### Description of the task
The line containing "Where should I" and every line after it, through the end of the material: copy these exactly and nothing else, leaving pictures out.

·····

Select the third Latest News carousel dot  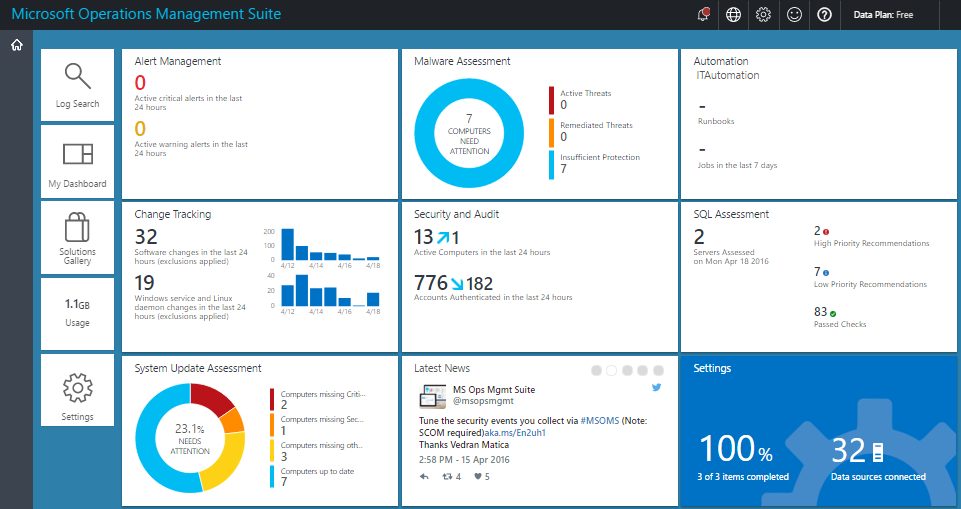point(628,370)
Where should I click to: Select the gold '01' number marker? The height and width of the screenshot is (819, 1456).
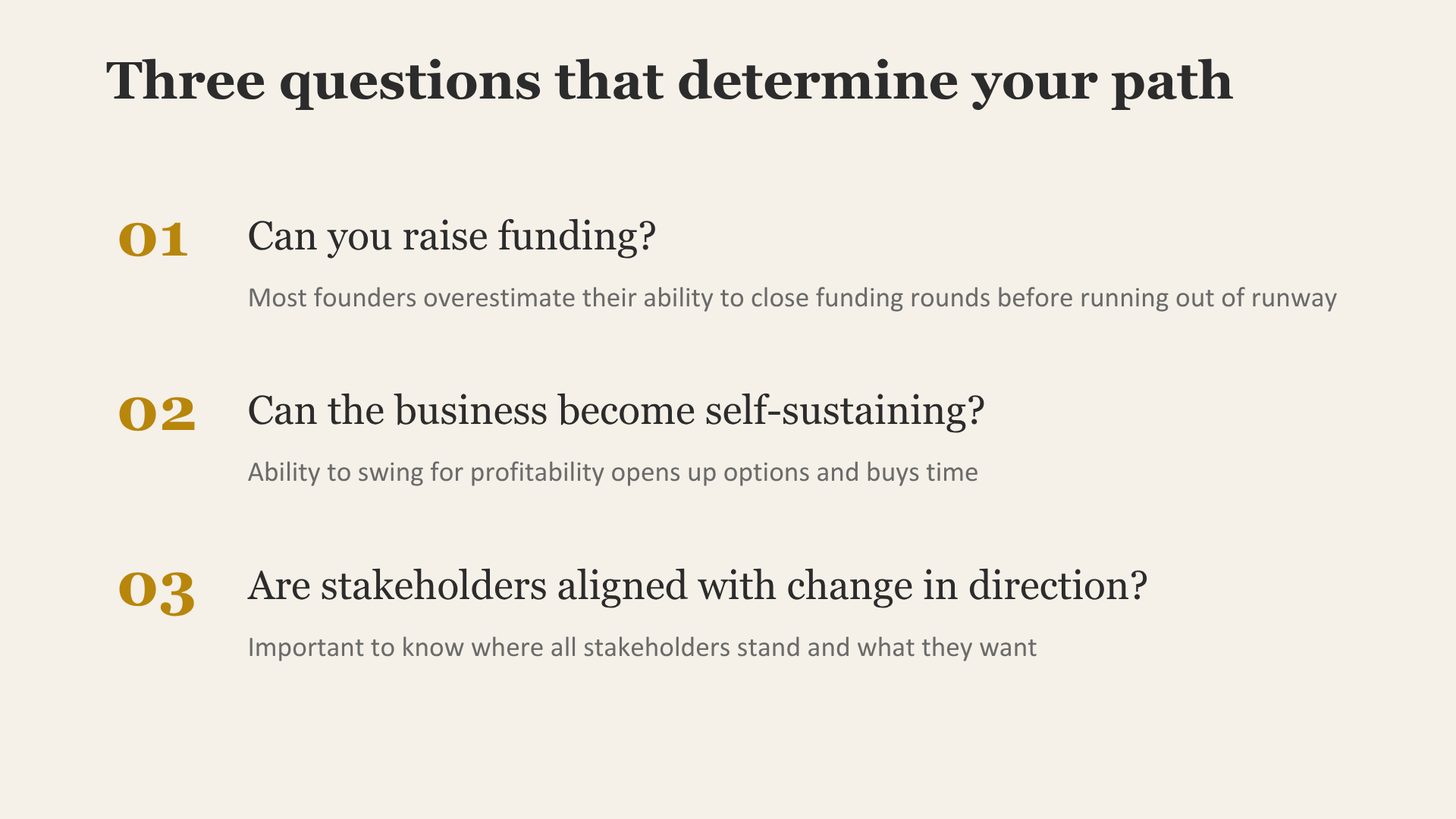click(154, 240)
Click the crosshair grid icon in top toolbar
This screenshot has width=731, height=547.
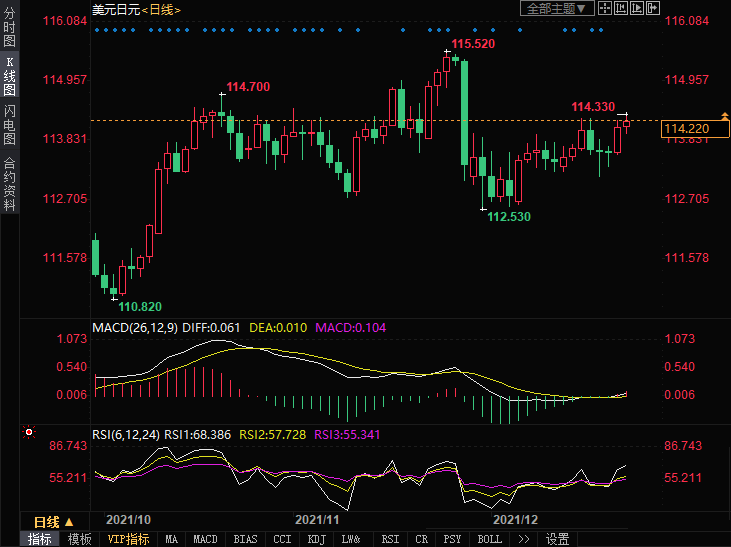pos(606,8)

·····

### Problem solution
Where should I click to: Select the gold '01' number marker? The height and width of the screenshot is (819, 1456).
click(154, 240)
Click the crosshair grid icon in top toolbar
This screenshot has width=731, height=547.
pos(606,8)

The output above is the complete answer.